Problems and tasks:
a) From the article on immigration policy and slavery, output the stretch from "(Also by Carl" through "what about slavery?" word for word.
b) In the article on immigration policy and slavery, how much restitution did the court require Vivian and Etiondem to provide to Ms. Elangwe?
c) Rewrite the paragraph of the article on immigration policy and slavery that begins "The couple, ages 40 and 36" as a short bulleted list that keeps its main facts.

Excerpted text:
....

Immigration Policy Importing Slavery

By Carl Horowitz

12/27/2002

(Also by Carl F. Horowitz: "Natural Conservatives:" 9/11 And The Myth Of The Uncorrupted Immigrant)

Forget about Trent Lott and segregation — what about slavery?

In the U.S., it’s supposedly been extinct for well over a century. But Kevin Nanji and Louisa Satia, a Cameroonian immigrant husband and wife with children in Silver Spring, Md., apparently hadn’t gotten the message.

The couple, ages 40 and 36, respectively, were convicted in federal court in December 2001 on enslaving a teenaged girl from Cameroon over a three-year period. The girl, whose name was withheld by prosecutors, testified that the couple had used a bogus passport to bring her into the U.S. from that African country in December 1996. They told her she would be employed as domestic help while attending high school — a work-study program of sorts. Instead, she testified, she was forced into total servitude. To punish "mistakes" and discourage escape, Louisa Satia repeatedly assaulted the girl, using such methods as beatings and sprayings of cleaning fluid in her eyes.

In November 1999, the girl finally did escape, and called a friend for help. That in turn led to the arrest not only of Satia and her husband, but also her sister, Vivian, and her husband, Etiondem Daniel Achamorfaw. The latter couple pled guilty in February 2001 after helping to lure the girl, plus another teenager from Cameroon, Christi Elangwe, into America for enslavement.

Satia and Kevin in March of 2002 were ordered to pay their victim $105,306.64 — the estimated value of her labor, at a little more than $12 an hour. The court earlier had required Vivian and Etiondem to provide $150,000 in restitution to their own former slave, Ms. Elangwe.

Here, at least, the story had a happy ending. Not so last November in Oakland County, Michigan, where Joseph and Evelyn Djoumessi, a Detroit-area couple also from Cameroon, had forcibly kept a teenaged girl from that country as an unpaid maid and nanny.

Mrs. Djoumessi’s punishment from Circuit Judge Alice Gilbert — brace yourself — was three years of probation during which she would have to do her own housework.

Why is it that slavery, that peculiar institution, has suddenly been on a roll in this country, with stories like these popping up in any number of states?

The explanation: high levels of legal immigration — hardly limited to Cameroon. It’s just another problem that we are importing through public policy.

In the late 1990s, federal intelligence estimated that an astonishing 50,000-100,000 women each year come to this country only to find themselves in a state of servitude to an employer and/or family. The Protection Project, an anti-human trafficking program based at Johns Hopkins University, estimates that up to 750,000 such women have been brought to the U.S. in the last decade.

....

Record extracts:
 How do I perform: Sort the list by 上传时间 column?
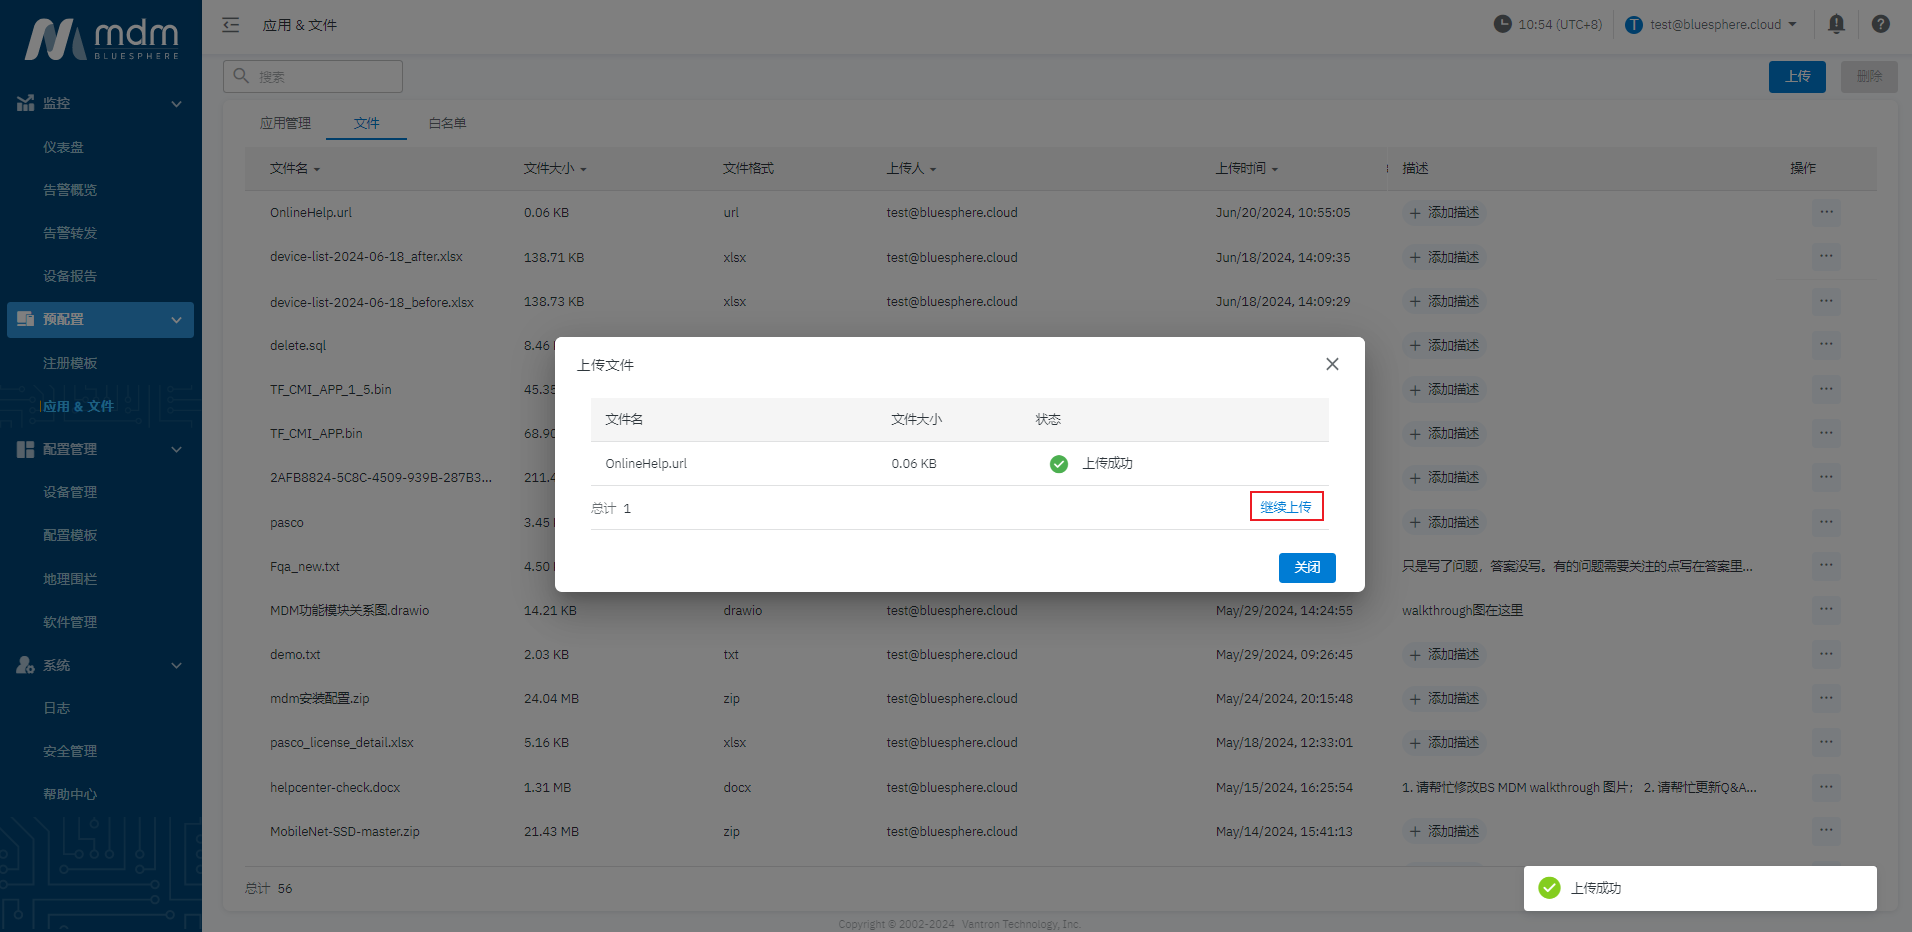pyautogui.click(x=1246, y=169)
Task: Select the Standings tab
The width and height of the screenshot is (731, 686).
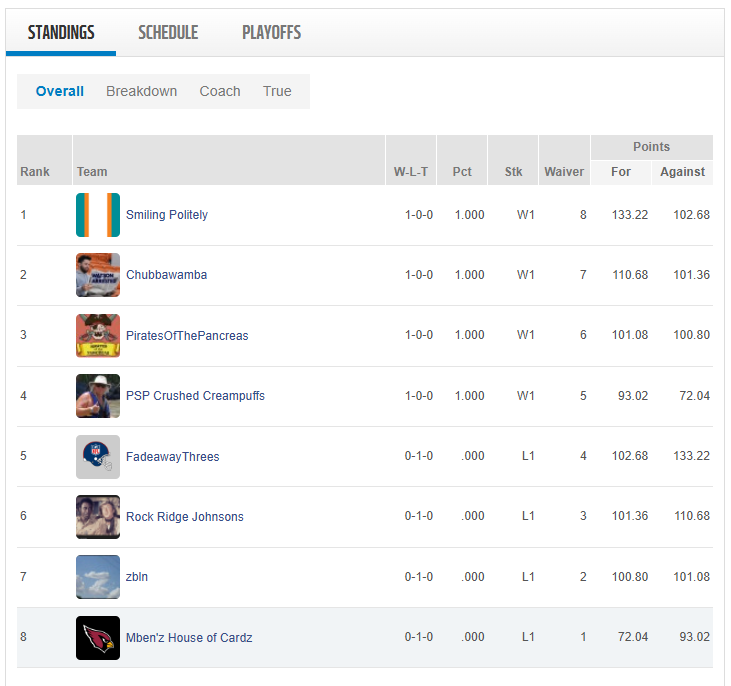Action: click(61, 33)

....

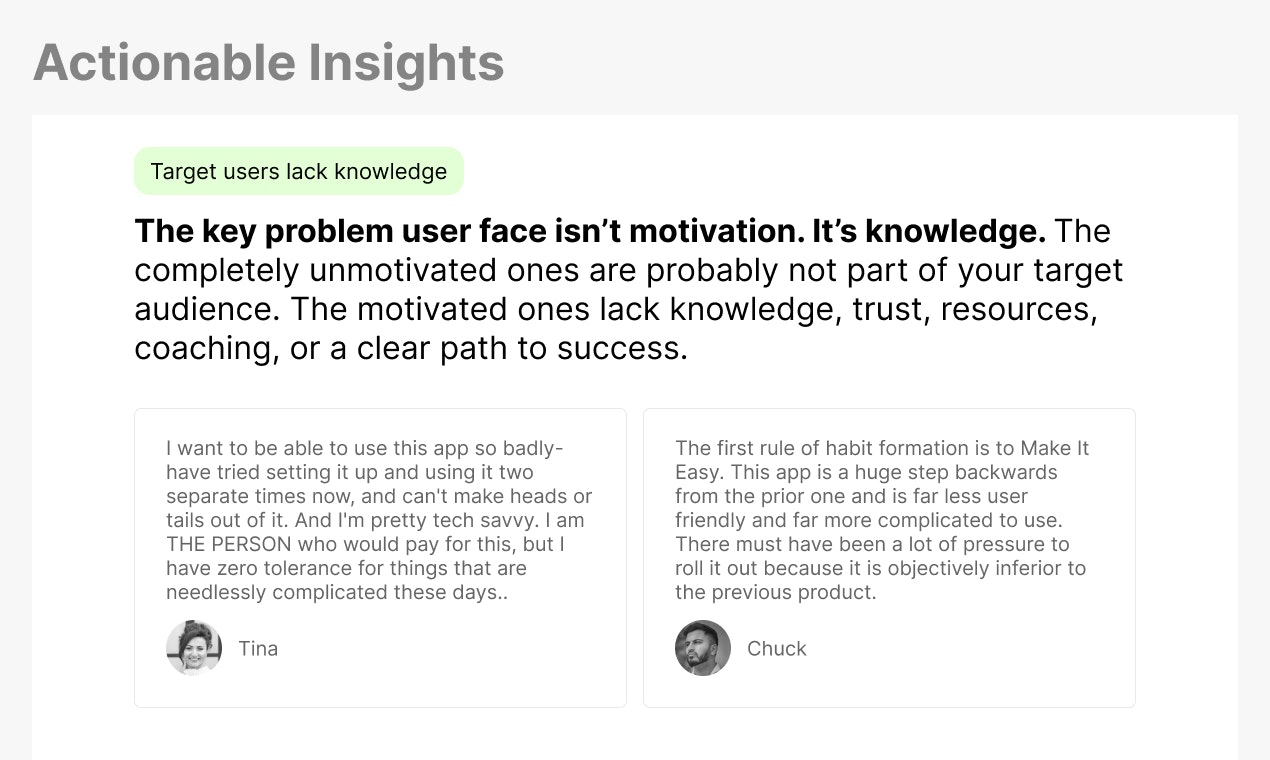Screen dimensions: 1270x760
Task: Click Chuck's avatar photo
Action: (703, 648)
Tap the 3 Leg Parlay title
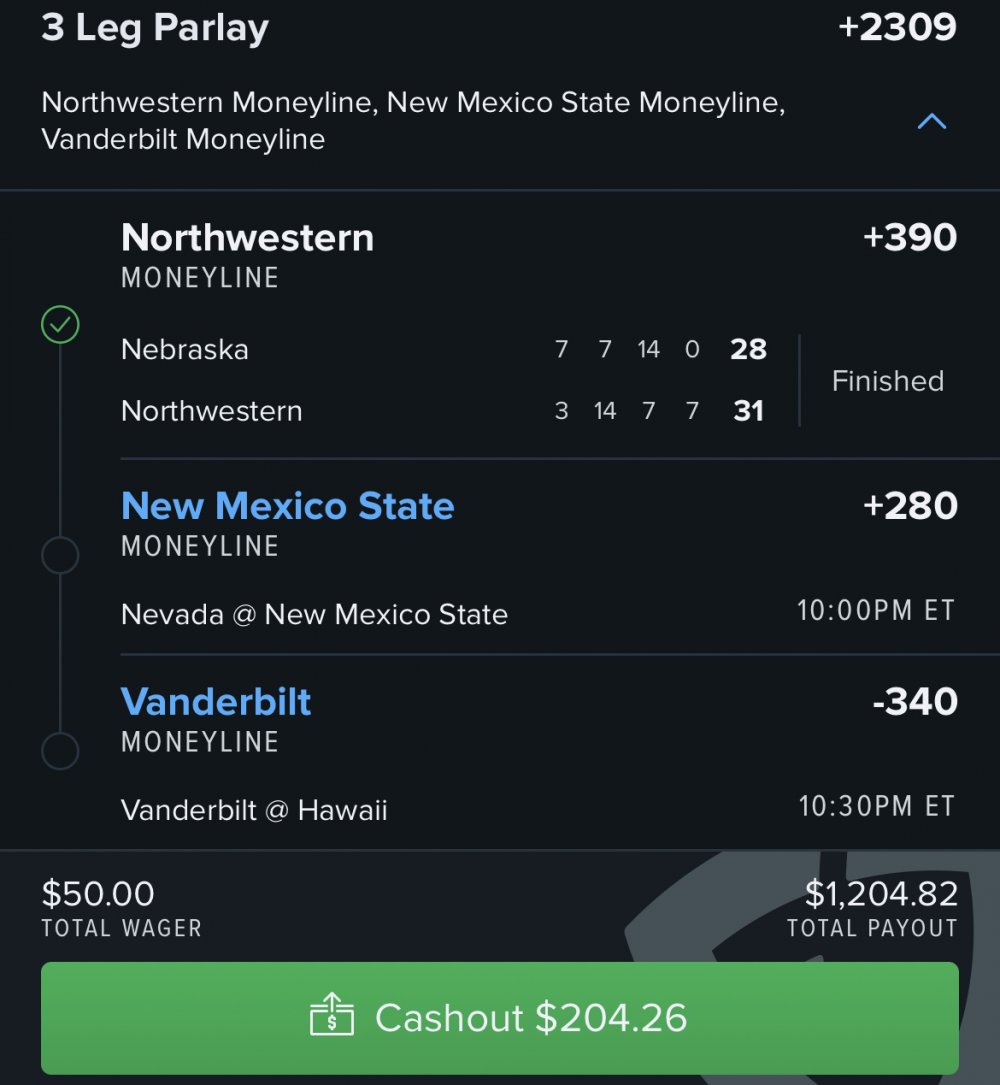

....

Exercise solutions:
a)
(Also by Carl F. Horowitz: "Natural Conservatives:" 9/11 And The Myth Of The Uncorrupted Immigrant)

Forget about Trent Lott and segregation — what about slavery?

b) $150,000.

c)
- The couple, ages 40 and 36, were convicted in federal court in December 2001 of enslaving a teenaged girl from Cameroon for three years.
- Prosecutors withheld the girl's name.
- She testified that they used a bogus passport to bring her to the U.S. from Cameroon in December 1996.
- They told her she would do domestic work while attending high school, but she was forced into total servitude.
- To punish "mistakes" and discourage escape, Louisa Satia repeatedly assaulted her, including beatings and spraying cleaning fluid in her eyes.